I was so happy to hear from Aunt Mary. She is the last surviving sibling of my dad’s family and I’m sad to say that we don’t keep in touch often enough. When she told me all that had occurred to her during the day I marveled because it so directly coincided with what had been occurring to me throughout the day. When I learned that the nun’s funeral was to take place just a mile from my home, I too realized that more was at work here besides a few interesting coincidences!
Toward the end of the conversation Aunt Mary referred to my new book and expressed her admiration for my writing talents. She told me about how she enjoyed the book and made observations and remarks about some of the stories in it. She mentioned that it would be great to write more books like it and include some of the stories from my own family and childhood. She told me I should collect all of the memories that I can and record them for future use.

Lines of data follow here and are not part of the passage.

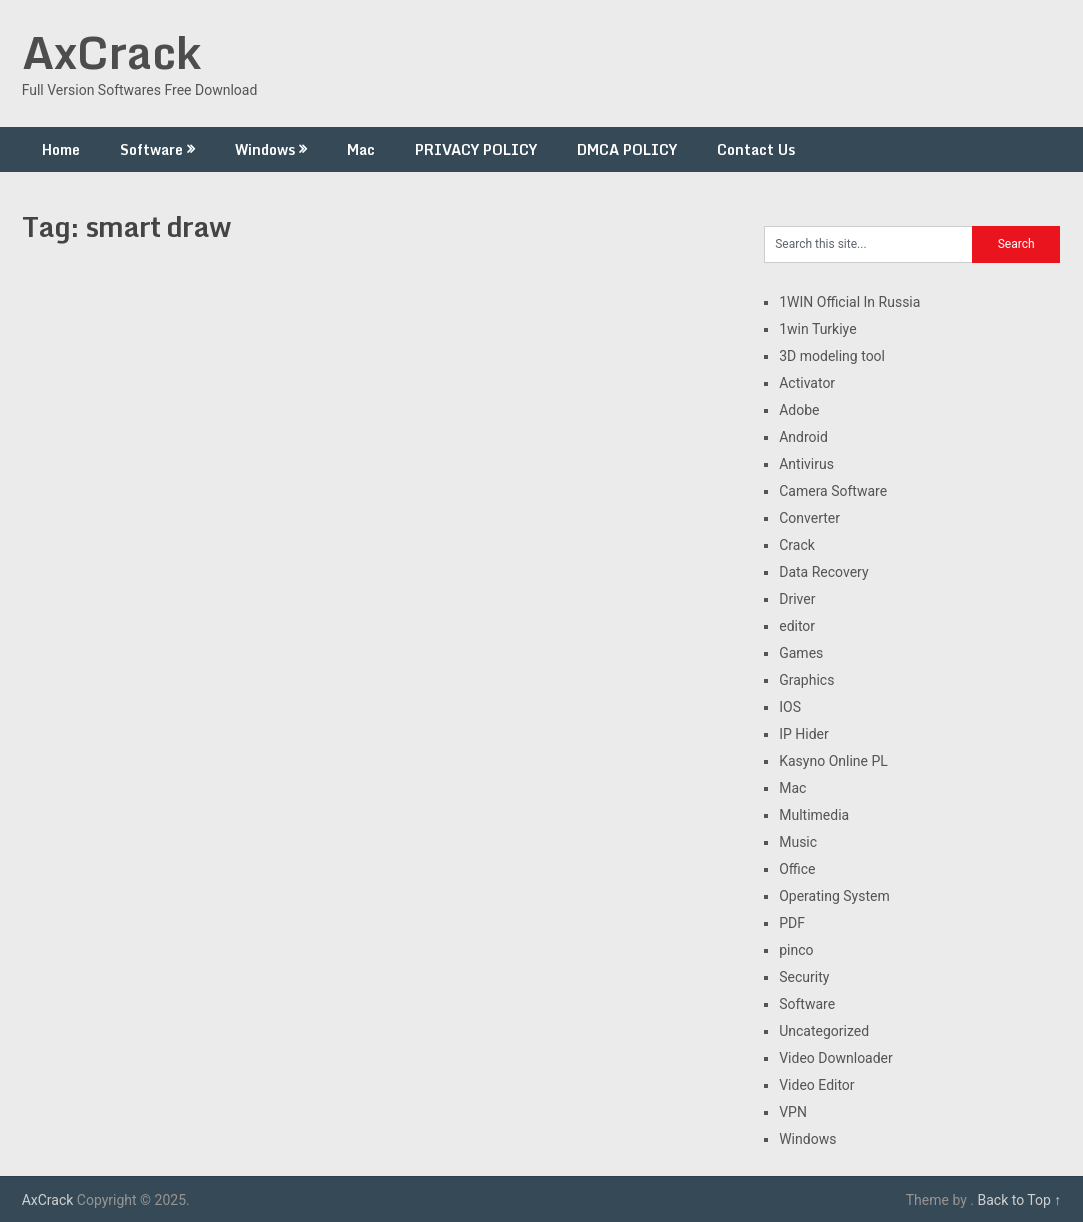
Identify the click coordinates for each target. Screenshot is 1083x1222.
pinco (796, 950)
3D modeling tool (832, 356)
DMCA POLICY (627, 149)
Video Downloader (836, 1058)
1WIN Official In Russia (849, 302)
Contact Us (756, 149)
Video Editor (816, 1085)
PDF (792, 923)
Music (798, 842)
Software (151, 149)
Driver (797, 599)
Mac (361, 149)
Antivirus (806, 464)
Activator (807, 383)
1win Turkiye (817, 329)
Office (797, 869)
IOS (790, 707)
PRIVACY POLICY (476, 149)
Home (61, 149)
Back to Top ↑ (1019, 1200)
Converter (809, 518)
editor (797, 626)
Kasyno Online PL (833, 761)
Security (804, 977)
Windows (265, 149)
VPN (793, 1112)
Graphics (806, 680)
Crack (797, 545)
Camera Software (833, 491)
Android (803, 437)
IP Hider (804, 734)
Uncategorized (824, 1031)
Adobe (799, 410)
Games (801, 653)
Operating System (834, 896)
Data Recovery (823, 572)
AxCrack (111, 52)
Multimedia (814, 815)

Then she told me something that sent a chill down my spine. She told me that she is absolutely sure that my dad is truly pleased with me, with who I am and what I’ve accomplished, that he admires my work and is so proud of me for what I have accomplished with my writing.
I was both stunned and touched, for the very thing for which I had been so longing during Mass this morning came to me through a phone line via my godmother’s voice. Somehow I just knew that dad had heard my prayer and urged his sister to help him answer it.
After I hung up the phone, I sat down on my chair and chuckled. Then, I marveled. And then I cried.